* Material for the task:
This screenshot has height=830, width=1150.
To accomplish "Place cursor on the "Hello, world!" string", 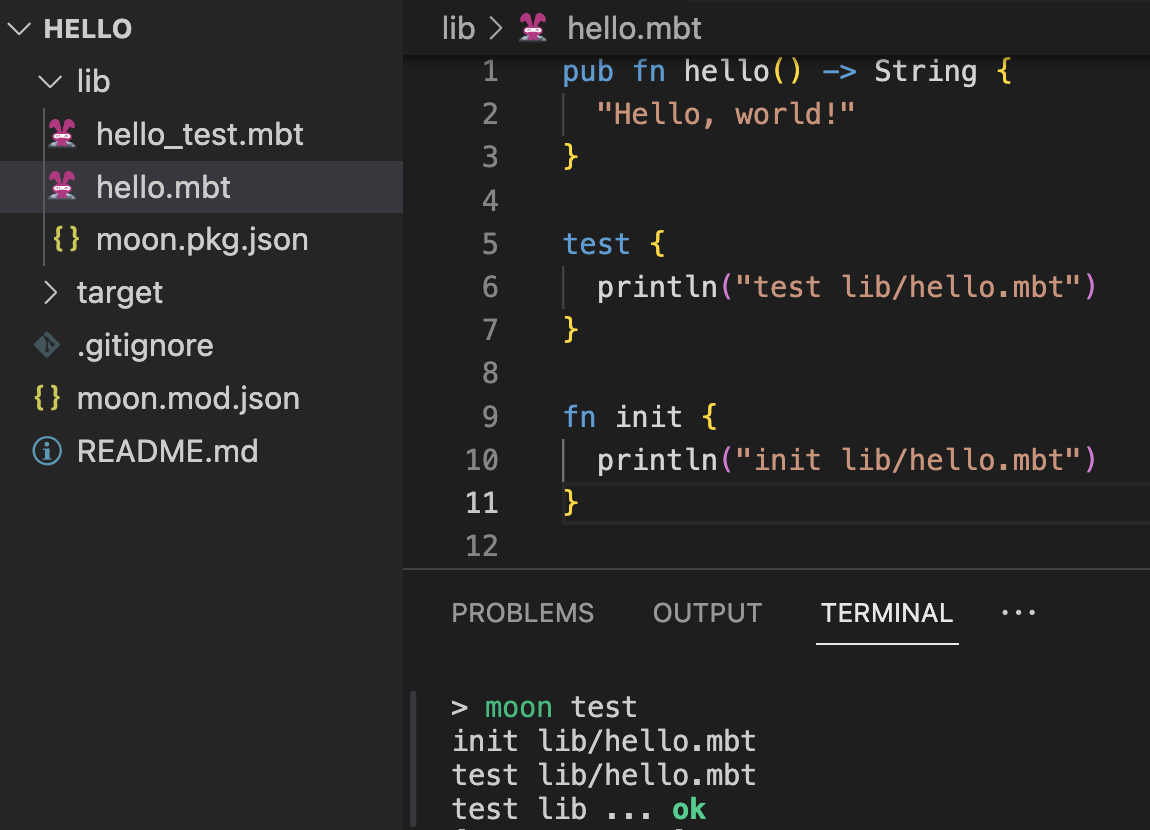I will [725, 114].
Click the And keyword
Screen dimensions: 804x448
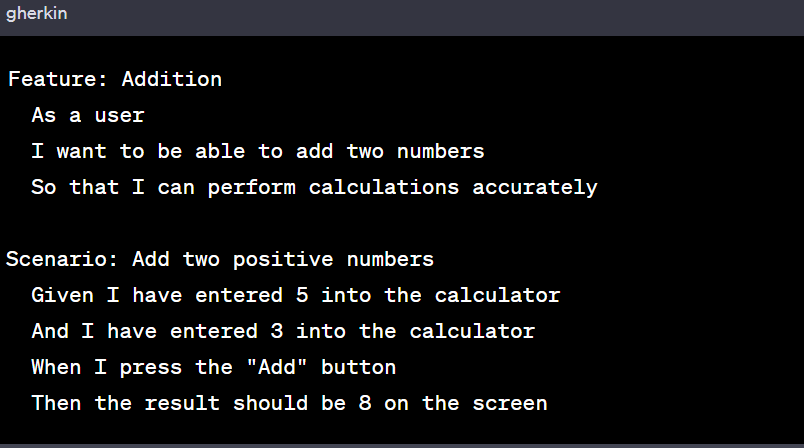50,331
* * *
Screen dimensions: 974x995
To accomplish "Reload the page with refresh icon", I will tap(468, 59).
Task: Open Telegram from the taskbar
==
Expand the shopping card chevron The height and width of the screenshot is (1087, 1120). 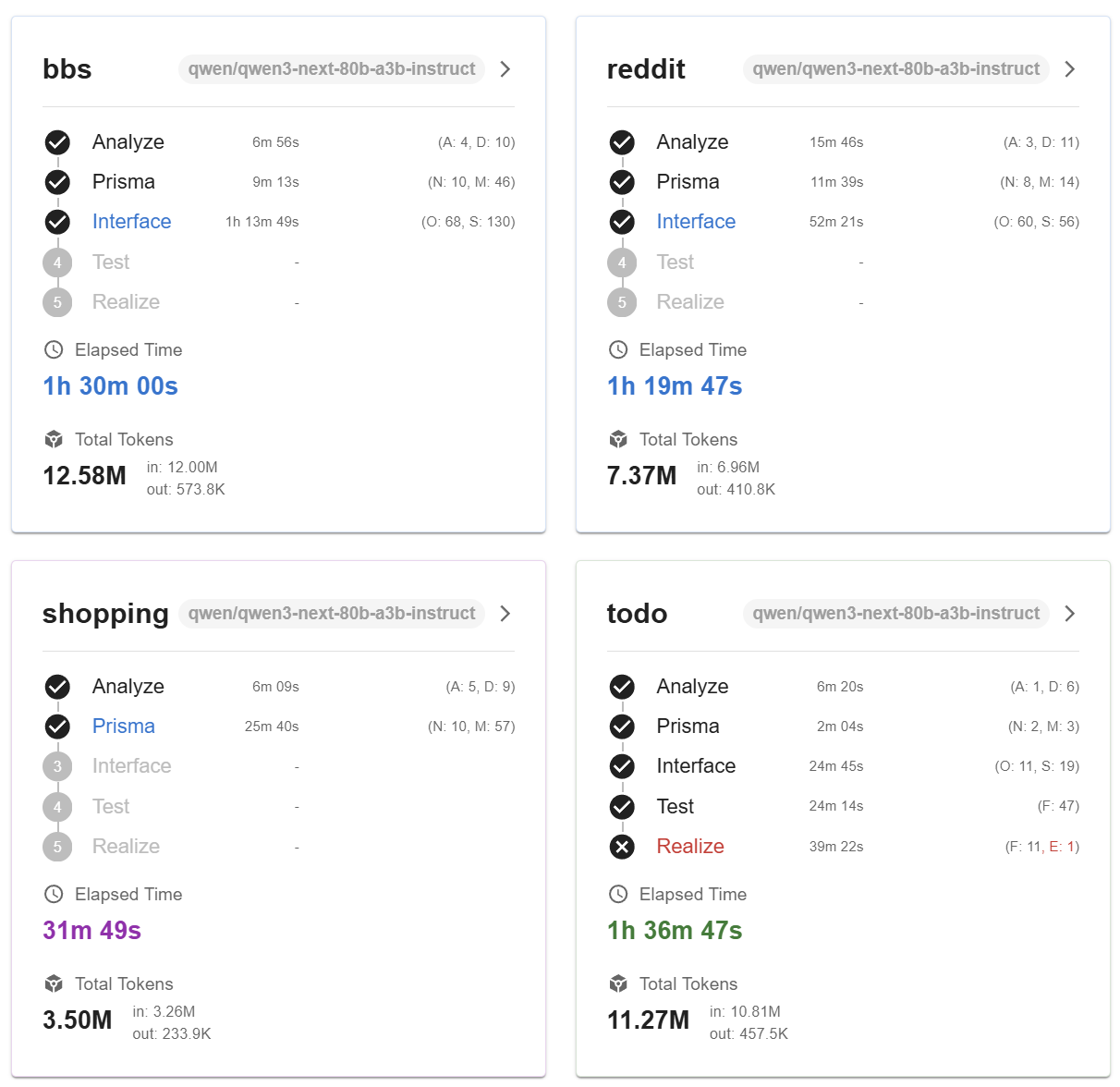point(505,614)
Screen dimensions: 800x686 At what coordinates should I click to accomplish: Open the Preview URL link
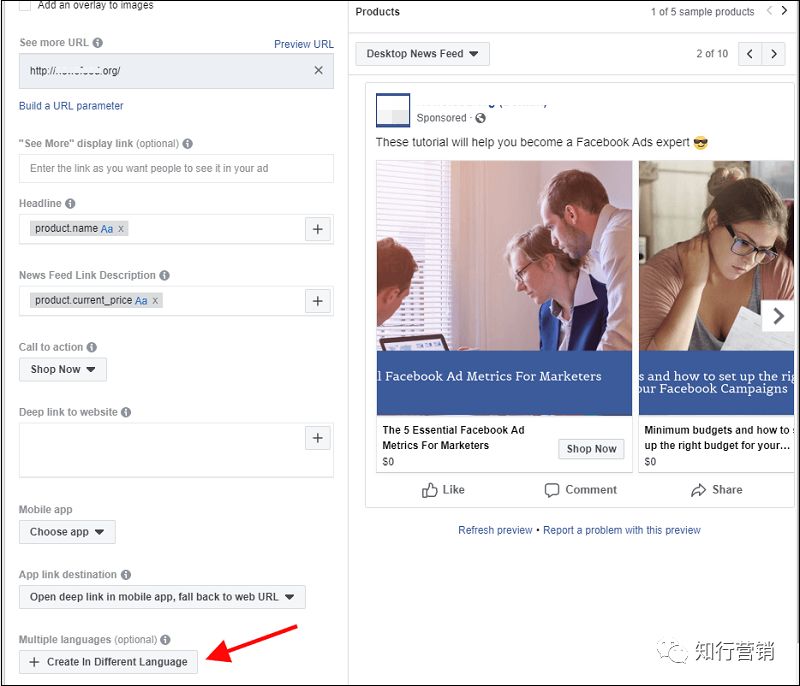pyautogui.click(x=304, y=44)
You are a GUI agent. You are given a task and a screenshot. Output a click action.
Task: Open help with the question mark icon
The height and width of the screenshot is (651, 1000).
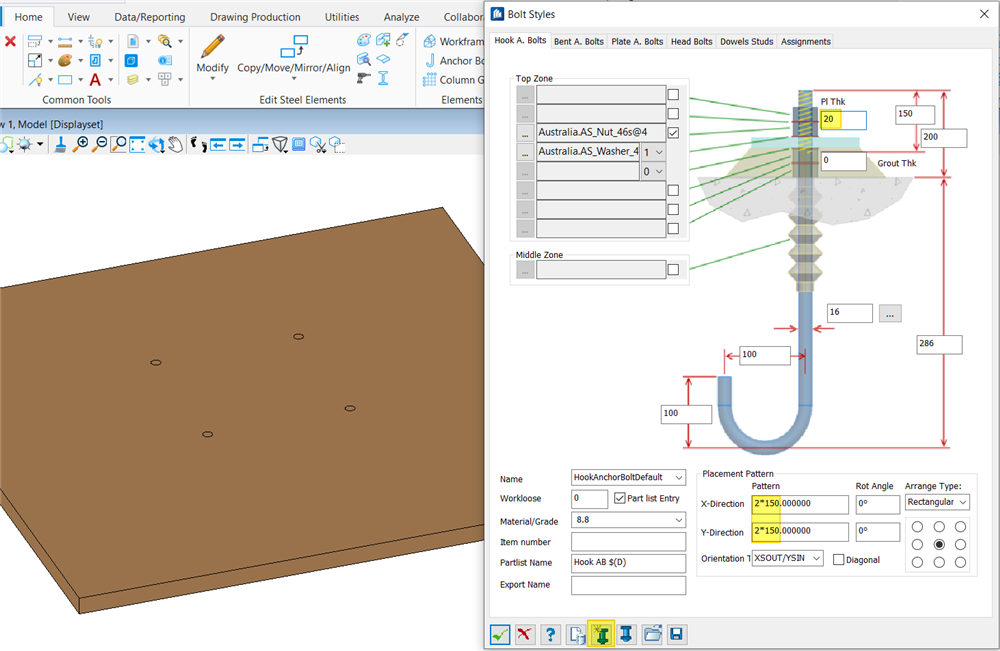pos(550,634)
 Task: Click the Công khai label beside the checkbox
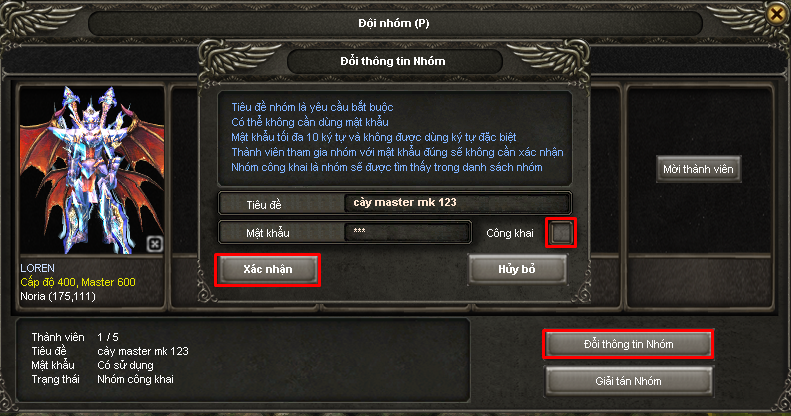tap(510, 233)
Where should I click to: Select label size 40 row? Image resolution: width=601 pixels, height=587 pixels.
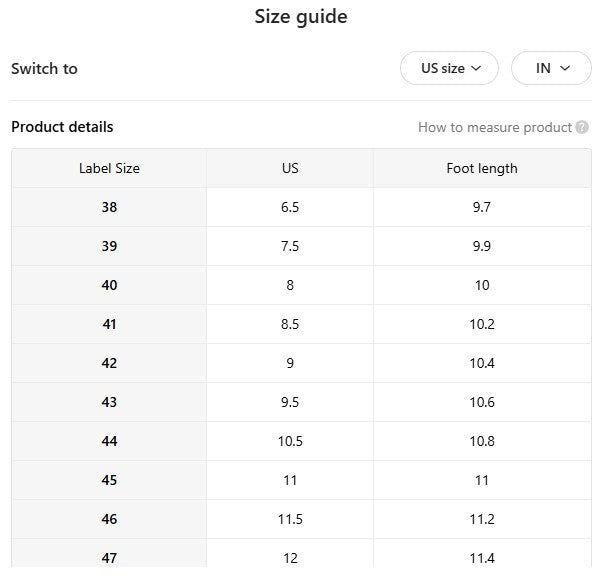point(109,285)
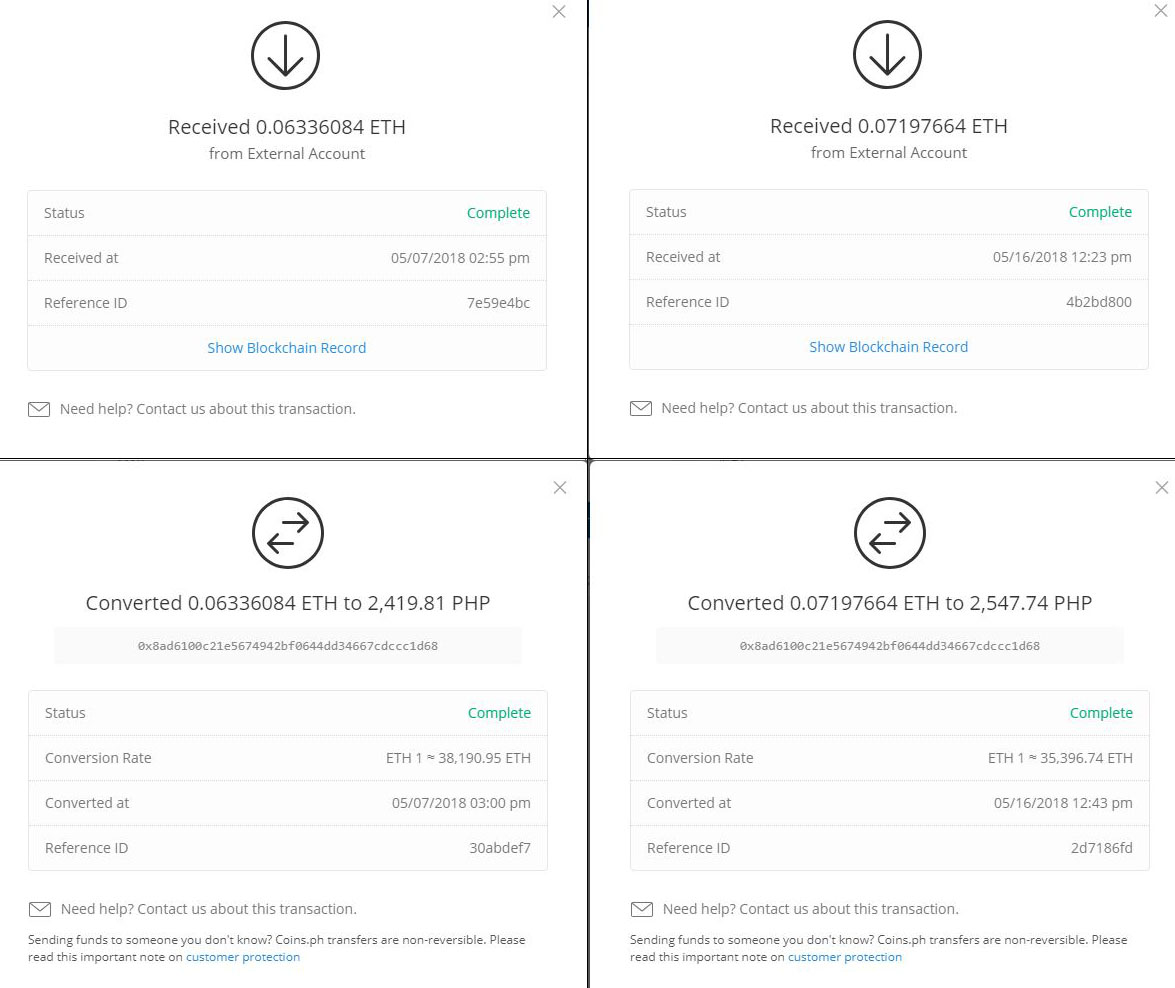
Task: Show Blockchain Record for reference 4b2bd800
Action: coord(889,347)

* Problem description:
Using the records above, copy every line that has the word "with" in it.

* Exercise response:
To accomplish "Reload the page with refresh icon", I will tap(468, 59).
Task: Open help with the question mark icon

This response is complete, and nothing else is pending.